Kolejna strona może zawierać treści nieodpowiednie dla osób niepełnoletnich. Jeśli chcesz do niej dotrzeć, wybierz niżej odpowiedni przycisk!

Nasza Loteria SR - pasek na kartach artykułów

Ktoś ukradł psa. Zrozpaczone dzieci czekają na ukochaną Sisi [ZDJĘCIA]

mek
Suczka Sisi - mieszaniec rasy Cavalier - została zabrana sprzed Tesco na Bałutach. Właścicielka psa i jej zrozpaczone dzieci czekają na jakiekolwiek informacje o zaginionym czworonogu.

- Sisi boi się starszych ludzi - pisze właścicielka psa. - Ma biały krawat i brzuszek i najsłodsze oczy świata. Każdego kto widział mojego psa, lub wie gdzie może przebywać proszę o kontakt. Pies był uwiązany na czerwonej smyczy na trawniku obok parkingu. Czekają na niego zrozpaczone dzieci.

Każdy posiadający informacje o zaginionym psie proszony jest o kontakt pod numerami telefonu: 502 172 233 lub 502 499 132.

Czytelniczka napisała do nas naprawdę wzruszający list z wołaniem o pomoc:

Wigilia Bożego Narodzenia kojarzy się z bliskością i prezentami. W tym roku ktoś, kto zupełnie mnie nie zna postanowił, że zamiast dostania prezentu, stracę kogoś bardzo bliskiego – ukochanego psa. Z resztą nie chodzi tylko o mnie…

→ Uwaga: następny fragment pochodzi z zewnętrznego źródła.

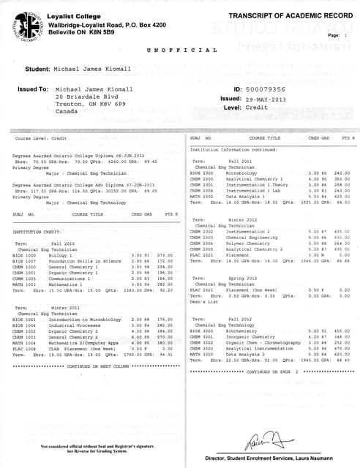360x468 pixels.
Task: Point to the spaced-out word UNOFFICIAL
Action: point(181,50)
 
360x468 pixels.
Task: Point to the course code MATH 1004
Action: point(24,342)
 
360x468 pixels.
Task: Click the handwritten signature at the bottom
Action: point(264,438)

Moje dzieci trafiły do mnie gdy miały po kilka lat. Wcześniej miały innych rodziców. Długo przeżywały stratę. Pierwszym plasterkiem na zranione serduszka był kot. Widziałam jak dzień po dniu uczy córkę dawać i przyjmować miłość. Na wymarzonego przez syna psa czekaliśmy dłużej, bo jako samotna, pracująca mama obawiałam się, że nie podołam obowiązkom. W końcu uznałam, że syn jest na tyle duży, by zajmować się psem. Kupiliśmy Sisi. Skrupulatnie dobieraliśmy rasę, do trybu życia naszej rodzinki. Wybraliśmy Cavalierka. W miarę dorastania okazało się, że w naszym Cavalierku odzywają się też cechy innych ras, ale to nie miało znaczenia, bo wszyscy pokochaliśmy tą rudą łobuziarę. Syn szeptał jej na ucho wszystkie swoje bolączki, zasypiał z buzią wtuloną w miękki brzuszek, a ja lubiłam gdy kładła mi pysk na kolanach i domagała się pieszczot. Podróżowała z nami wszędzie. Biegała za dziećmi po zimowym stoku i szalała w piasku na plaży. To niesamowite jak bardzo wypełniła nasze życie i jak pusto jest bez klapania jej łapek po kafelkach w przedpokoju.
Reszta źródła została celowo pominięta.